Jaime está aquejado por un fuerte escozor en la piel, los amigos lo habían llevado casi a diario a las playas como lo hacían antes, tratando de sacarlo de ese mutismo en que se encontraba. Él recostado en la arena, indiferente, se había expuesto mucho al sol y ahora la erisipela lo torturaba bajo sus ropas.
Aconseja Chachi, el amigo intimo, siempre: “Jaime ya no te tortures y si al final ella abortó, no hay nada, luego tu obstinación de regresar es en vano”… “Y si no fue así, y si mi hijo está allá, yo siempre soñaba con algún día tener un hijo, claro no tan joven, pero llegó y lo quiero, y si está vivo lo voy a encontrar”… “Ya cálmate, ¡salud!, se acercan las doce, la abuela dice que empezaremos a comer a las once para brindar a las doce, ese pavo se ve sabrosón, ¡anímate hombre!” …, Jaime esboza la mejor sonrisa que puede sacar y bebe con fruición pero no calma su sed y ese escozor que no pasa, piensa que tendrá que ponerse alguna crema mañana.
Dieron las once, la abuela con el tenedor y el cuchillo cedió a Jaime el honor de cortar el pavo. La gente animada por los tragos comenzó a cantar: “Por que es un buen compañero…”. Jaime agradeció a los presentes por estar a su lado en los momentos más difíciles de su vida. Emocionado casi hasta las lágrimas se dispuso a proceder cuando notó horrorizado que el ave se incorporaba sobre unas terribles garras, le salían plumas negras, el rojizo y pelado pescuezo emergía del cuerpo y en una cabeza tambien desplumada aparecían unos ojos que lo miraban directamente. Todos los presentes escapaban despavoridos dejando tirados por el suelo: sillas, platos, botellas y vasos. El terror había paralizado a Jaime que no podía mover un solo músculo pese a que lo deseaba de todo corazón. El ave le dio un feroz picotazo en un brazo y el dolor lo devolvió finalmente al árido desierto de Arizona, tirado en el calcinante suelo pudo a duras penas espantar a su atacante. Trató en vano de incorporase, sintió la piel pustulosa e infecta, la boca y la garganta horriblemente escaldadas y secas.

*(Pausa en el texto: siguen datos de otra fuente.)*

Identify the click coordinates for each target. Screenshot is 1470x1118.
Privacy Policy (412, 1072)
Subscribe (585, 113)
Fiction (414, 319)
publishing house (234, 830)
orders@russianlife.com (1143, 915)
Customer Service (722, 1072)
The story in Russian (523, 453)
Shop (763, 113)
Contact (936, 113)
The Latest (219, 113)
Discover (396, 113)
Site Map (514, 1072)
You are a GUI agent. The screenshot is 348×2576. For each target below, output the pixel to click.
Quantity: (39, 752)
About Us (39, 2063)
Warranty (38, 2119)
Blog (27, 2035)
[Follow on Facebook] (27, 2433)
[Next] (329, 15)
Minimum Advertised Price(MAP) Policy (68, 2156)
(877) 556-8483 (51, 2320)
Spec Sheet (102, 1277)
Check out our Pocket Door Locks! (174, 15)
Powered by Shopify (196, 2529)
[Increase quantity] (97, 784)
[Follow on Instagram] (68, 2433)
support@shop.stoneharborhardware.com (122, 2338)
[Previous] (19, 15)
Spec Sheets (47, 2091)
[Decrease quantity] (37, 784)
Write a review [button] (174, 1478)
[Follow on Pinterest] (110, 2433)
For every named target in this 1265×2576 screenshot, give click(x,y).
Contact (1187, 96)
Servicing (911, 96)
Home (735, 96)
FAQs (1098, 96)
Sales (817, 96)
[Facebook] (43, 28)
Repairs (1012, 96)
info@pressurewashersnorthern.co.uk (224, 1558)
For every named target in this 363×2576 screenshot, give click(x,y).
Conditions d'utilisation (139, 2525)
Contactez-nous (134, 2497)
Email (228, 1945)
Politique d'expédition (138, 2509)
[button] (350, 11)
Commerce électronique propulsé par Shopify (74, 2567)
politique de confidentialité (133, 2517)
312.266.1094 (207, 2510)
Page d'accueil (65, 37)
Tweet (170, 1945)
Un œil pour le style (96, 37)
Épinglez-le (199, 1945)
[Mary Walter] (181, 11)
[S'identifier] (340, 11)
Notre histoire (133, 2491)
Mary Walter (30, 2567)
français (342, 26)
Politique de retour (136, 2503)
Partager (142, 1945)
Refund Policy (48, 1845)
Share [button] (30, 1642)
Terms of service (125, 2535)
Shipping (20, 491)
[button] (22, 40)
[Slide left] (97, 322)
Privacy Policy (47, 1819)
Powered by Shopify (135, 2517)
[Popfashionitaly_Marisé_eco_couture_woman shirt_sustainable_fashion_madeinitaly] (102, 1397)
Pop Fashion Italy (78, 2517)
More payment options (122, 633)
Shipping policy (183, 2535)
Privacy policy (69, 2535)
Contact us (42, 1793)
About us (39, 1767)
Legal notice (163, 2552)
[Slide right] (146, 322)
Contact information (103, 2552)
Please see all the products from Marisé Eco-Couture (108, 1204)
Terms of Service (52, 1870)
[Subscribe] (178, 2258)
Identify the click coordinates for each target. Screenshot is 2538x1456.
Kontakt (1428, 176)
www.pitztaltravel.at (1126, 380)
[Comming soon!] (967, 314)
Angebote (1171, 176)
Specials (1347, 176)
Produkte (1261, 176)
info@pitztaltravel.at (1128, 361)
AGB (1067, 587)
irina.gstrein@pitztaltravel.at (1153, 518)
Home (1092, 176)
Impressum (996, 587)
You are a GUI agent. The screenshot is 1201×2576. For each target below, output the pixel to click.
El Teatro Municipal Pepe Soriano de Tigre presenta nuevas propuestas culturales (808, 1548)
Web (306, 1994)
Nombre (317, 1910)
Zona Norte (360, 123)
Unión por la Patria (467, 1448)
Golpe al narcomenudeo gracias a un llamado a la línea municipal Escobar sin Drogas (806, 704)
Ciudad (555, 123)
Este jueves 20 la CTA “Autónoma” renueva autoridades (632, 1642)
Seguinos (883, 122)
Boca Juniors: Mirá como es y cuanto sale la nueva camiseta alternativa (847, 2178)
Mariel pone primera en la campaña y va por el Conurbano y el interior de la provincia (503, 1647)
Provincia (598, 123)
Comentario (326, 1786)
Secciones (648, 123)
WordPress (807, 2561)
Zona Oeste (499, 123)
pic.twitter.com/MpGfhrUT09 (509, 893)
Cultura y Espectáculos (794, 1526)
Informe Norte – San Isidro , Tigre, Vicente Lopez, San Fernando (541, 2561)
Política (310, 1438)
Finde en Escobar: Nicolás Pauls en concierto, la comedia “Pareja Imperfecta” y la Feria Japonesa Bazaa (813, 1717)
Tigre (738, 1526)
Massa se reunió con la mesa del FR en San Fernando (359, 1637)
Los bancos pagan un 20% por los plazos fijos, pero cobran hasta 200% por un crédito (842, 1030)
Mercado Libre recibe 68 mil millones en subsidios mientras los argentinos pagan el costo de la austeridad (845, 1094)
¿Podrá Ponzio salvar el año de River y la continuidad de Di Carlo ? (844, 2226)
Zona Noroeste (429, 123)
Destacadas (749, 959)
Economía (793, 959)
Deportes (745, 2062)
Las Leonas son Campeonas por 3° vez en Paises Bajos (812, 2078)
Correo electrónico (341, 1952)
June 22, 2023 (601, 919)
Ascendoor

Allí estaba, debajo de un raquítico arbusto, y no en la mesa navideña de su alucinación postrera. La idea loca de cruzar en solitario la frontera, por el lugar más inhóspito, menos vigilado, mortal. Dirigió su mirada ahora sí hacia el horizonte real, hacia donde estaría Tucson, sabiendo que si el niño estaba vivo ya no conocería a su padre.
El buitre esperaba cerca y paciente, que dejara ya de moverse, de luchar.